2. Lahut adalah susunan alam pertama, yaitu ILMU ALLAH YANG TIDAK BISA DIMITSALKAN/ DIUMPAMAKAN. 

Yang biasa diterangkan tentang susunan alam adalah 3 alam, karena secara umum memang hanya itu, yaitu, Jabaruut, Malakuut dan Naasuut. Sementara kalau mau disebutkan semuanya adalah Laahuut sebagai susunan teratas dan pertama. Tapi hal ini tidak terlalu dibahas karena hanya berkenaan dengan Tuhan, yaitu sebagai IlmuNya yang mana hanya Dia-lah yang tahu. 

3. Pahaman-pahaman juga termasuk susunan alam keberadaan. Akan tetapi derajatnya tidak terlalu tinggi manakala tidak dilakukan secara konsisten hingga menjadi substansi yang tahu.
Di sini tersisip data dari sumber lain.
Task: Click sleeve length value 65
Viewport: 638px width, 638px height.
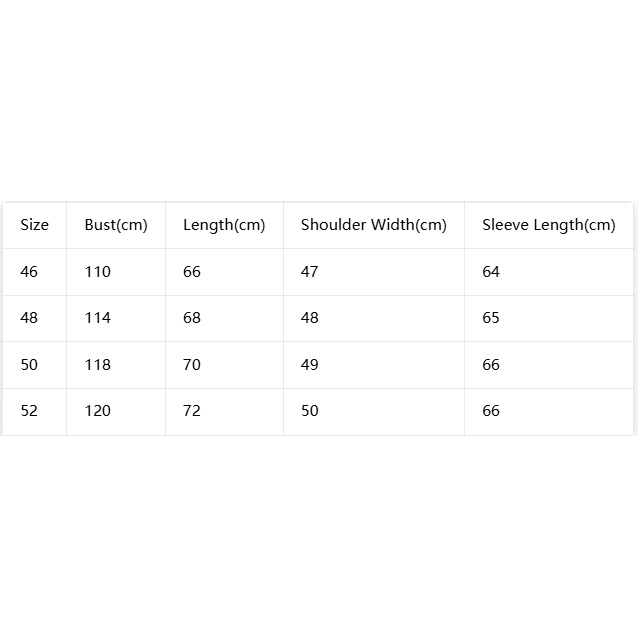Action: (x=491, y=318)
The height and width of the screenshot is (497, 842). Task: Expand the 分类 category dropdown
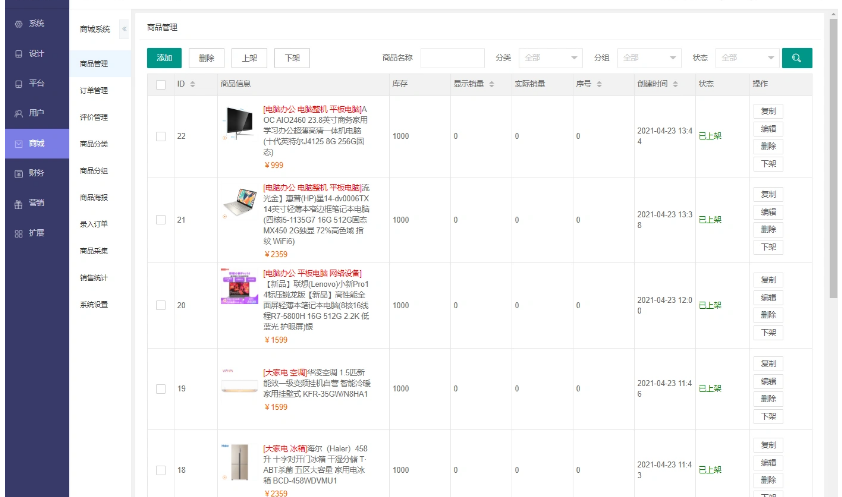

Artinya ilmu-ilmu itu, karena masih berupa argumentasi, maka ia tidak memiliki kedudukan yang terlalu tinggi. Hal itu karena ketika masih berupa argumentasi, maka ia masih berupa ilmu Gambaran saja, seperti Gambaran tentang manisnya kurma dengan dalil-dalil yang akurat dan gamblang. Akan tetapi manakala sudah berupa ilmu-Hudhuri atau pewujudan, yakni dengan mengamalkannya bertubi-tubi dan tidak pernah berhenti, maka ia akan memiliki derajat yang layak dan sesunggunya dan juga jauh lebih tinggi. Karena ilmu-tashawwurinya atau ilmu-gambarannya itu telah menjadi ilmu-Hudhuri atau pewujudan dalam diri atau substansi diri. Kalau ilmu pertama seperti tahu tentang manisnya kurma, sekarang ini ia telah memakan kurma itu. Jadi, jangan terlalu bangga dengan keluasan ilmu apapun, baik Qur'an, Hadits, agama, akidah, akal, irfan...... dst dari yang dimiliki kita kalau belum diamalkan. Karena semua itu akan sirna manakala ruh kita sudah berpisah dari badan. Karena ilmu gambaran itu masih tergolong ruhani badani, sementara kematian dan akhirat adalah ruhani ruhani, bukan ruhani badani. 

Akan tetapi, ilmu argumentatif itu harus dicari dengan susah payah, karena tanpanya, apapun yang dilakukan manusia akan sia-sai, karena tidak di atas ilmu yang benar. Kata Imam Ja’far as. ”Orang beramal tidak dengan ilmu, seperti musafir yang tidak berjalan di atas jalannya, maka semakin cepat ia berjalan (semakin banyak melakukan taat), maka akan semakin cepat jauh dari tujuannya”. 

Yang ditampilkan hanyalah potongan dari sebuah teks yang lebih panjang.